Dataset excerpts:
+===+

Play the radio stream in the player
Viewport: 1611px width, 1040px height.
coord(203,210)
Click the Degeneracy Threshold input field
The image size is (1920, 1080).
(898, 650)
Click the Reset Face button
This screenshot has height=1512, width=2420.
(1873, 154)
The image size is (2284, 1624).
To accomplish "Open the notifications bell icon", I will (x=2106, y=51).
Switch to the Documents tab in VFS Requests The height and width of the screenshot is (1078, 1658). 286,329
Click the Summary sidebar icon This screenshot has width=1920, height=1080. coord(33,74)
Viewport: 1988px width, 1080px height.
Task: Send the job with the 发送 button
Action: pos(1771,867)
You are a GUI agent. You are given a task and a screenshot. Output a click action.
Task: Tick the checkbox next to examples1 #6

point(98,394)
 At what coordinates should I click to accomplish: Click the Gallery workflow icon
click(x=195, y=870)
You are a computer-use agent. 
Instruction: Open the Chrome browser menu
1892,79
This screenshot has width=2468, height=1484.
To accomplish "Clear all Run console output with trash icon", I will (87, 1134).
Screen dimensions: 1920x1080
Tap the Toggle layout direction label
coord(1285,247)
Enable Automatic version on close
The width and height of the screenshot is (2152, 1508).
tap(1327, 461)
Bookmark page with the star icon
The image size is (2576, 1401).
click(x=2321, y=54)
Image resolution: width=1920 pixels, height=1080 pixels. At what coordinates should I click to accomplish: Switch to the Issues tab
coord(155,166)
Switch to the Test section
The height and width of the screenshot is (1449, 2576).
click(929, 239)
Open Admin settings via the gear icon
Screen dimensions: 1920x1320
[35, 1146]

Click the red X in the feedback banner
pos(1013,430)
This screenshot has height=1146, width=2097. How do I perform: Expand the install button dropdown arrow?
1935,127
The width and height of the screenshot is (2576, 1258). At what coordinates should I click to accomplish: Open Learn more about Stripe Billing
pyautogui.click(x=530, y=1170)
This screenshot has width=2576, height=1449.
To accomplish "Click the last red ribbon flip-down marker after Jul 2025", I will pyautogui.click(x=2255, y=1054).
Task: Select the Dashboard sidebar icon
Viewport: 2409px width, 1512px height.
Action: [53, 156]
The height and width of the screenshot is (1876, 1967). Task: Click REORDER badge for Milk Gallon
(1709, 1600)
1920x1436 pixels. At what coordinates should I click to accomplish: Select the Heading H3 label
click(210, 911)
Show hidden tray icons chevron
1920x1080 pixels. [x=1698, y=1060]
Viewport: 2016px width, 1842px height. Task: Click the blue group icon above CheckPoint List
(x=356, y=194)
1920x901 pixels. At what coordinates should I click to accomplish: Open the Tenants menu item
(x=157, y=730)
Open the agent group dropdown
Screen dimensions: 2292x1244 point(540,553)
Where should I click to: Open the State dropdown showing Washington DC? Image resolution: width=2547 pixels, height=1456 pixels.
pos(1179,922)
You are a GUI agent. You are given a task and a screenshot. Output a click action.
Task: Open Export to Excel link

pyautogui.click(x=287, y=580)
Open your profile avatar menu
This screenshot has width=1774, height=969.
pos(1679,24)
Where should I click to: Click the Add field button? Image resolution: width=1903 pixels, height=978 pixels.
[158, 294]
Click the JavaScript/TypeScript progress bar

+===+

◆ **What is expected**: Output all the lines above, matching them word for word.

◆ **Answer to the problem**:
Play the radio stream in the player
Viewport: 1611px width, 1040px height.
coord(203,210)
Click the Degeneracy Threshold input field
The image size is (1920, 1080).
(898, 650)
Click the Reset Face button
This screenshot has height=1512, width=2420.
(1873, 154)
The image size is (2284, 1624).
To accomplish "Open the notifications bell icon", I will (x=2106, y=51).
Switch to the Documents tab in VFS Requests The height and width of the screenshot is (1078, 1658). 286,329
Click the Summary sidebar icon This screenshot has width=1920, height=1080. coord(33,74)
Viewport: 1988px width, 1080px height.
Task: Send the job with the 发送 button
Action: pos(1771,867)
You are a GUI agent. You are given a task and a screenshot. Output a click action.
Task: Tick the checkbox next to examples1 #6

point(98,394)
 At what coordinates should I click to accomplish: Click the Gallery workflow icon
click(x=195, y=870)
You are a computer-use agent. 
Instruction: Open the Chrome browser menu
1892,79
This screenshot has width=2468, height=1484.
To accomplish "Clear all Run console output with trash icon", I will (87, 1134).
Screen dimensions: 1920x1080
Tap the Toggle layout direction label
coord(1285,247)
Enable Automatic version on close
The width and height of the screenshot is (2152, 1508).
tap(1327, 461)
Bookmark page with the star icon
The image size is (2576, 1401).
click(x=2321, y=54)
Image resolution: width=1920 pixels, height=1080 pixels. At what coordinates should I click to accomplish: Switch to the Issues tab
coord(155,166)
Switch to the Test section
The height and width of the screenshot is (1449, 2576).
click(929, 239)
Open Admin settings via the gear icon
Screen dimensions: 1920x1320
[35, 1146]

Click the red X in the feedback banner
pos(1013,430)
This screenshot has height=1146, width=2097. How do I perform: Expand the install button dropdown arrow?
1935,127
The width and height of the screenshot is (2576, 1258). At what coordinates should I click to accomplish: Open Learn more about Stripe Billing
pyautogui.click(x=530, y=1170)
This screenshot has width=2576, height=1449.
To accomplish "Click the last red ribbon flip-down marker after Jul 2025", I will pyautogui.click(x=2255, y=1054).
Task: Select the Dashboard sidebar icon
Viewport: 2409px width, 1512px height.
Action: [53, 156]
The height and width of the screenshot is (1876, 1967). Task: Click REORDER badge for Milk Gallon
(1709, 1600)
1920x1436 pixels. At what coordinates should I click to accomplish: Select the Heading H3 label
click(210, 911)
Show hidden tray icons chevron
1920x1080 pixels. [x=1698, y=1060]
Viewport: 2016px width, 1842px height. Task: Click the blue group icon above CheckPoint List
(x=356, y=194)
1920x901 pixels. At what coordinates should I click to accomplish: Open the Tenants menu item
(x=157, y=730)
Open the agent group dropdown
Screen dimensions: 2292x1244 point(540,553)
Where should I click to: Open the State dropdown showing Washington DC? Image resolution: width=2547 pixels, height=1456 pixels.
pos(1179,922)
You are a GUI agent. You are given a task and a screenshot. Output a click action.
Task: Open Export to Excel link

pyautogui.click(x=287, y=580)
Open your profile avatar menu
This screenshot has width=1774, height=969.
pos(1679,24)
Where should I click to: Click the Add field button? Image resolution: width=1903 pixels, height=978 pixels.
[158, 294]
Click the JavaScript/TypeScript progress bar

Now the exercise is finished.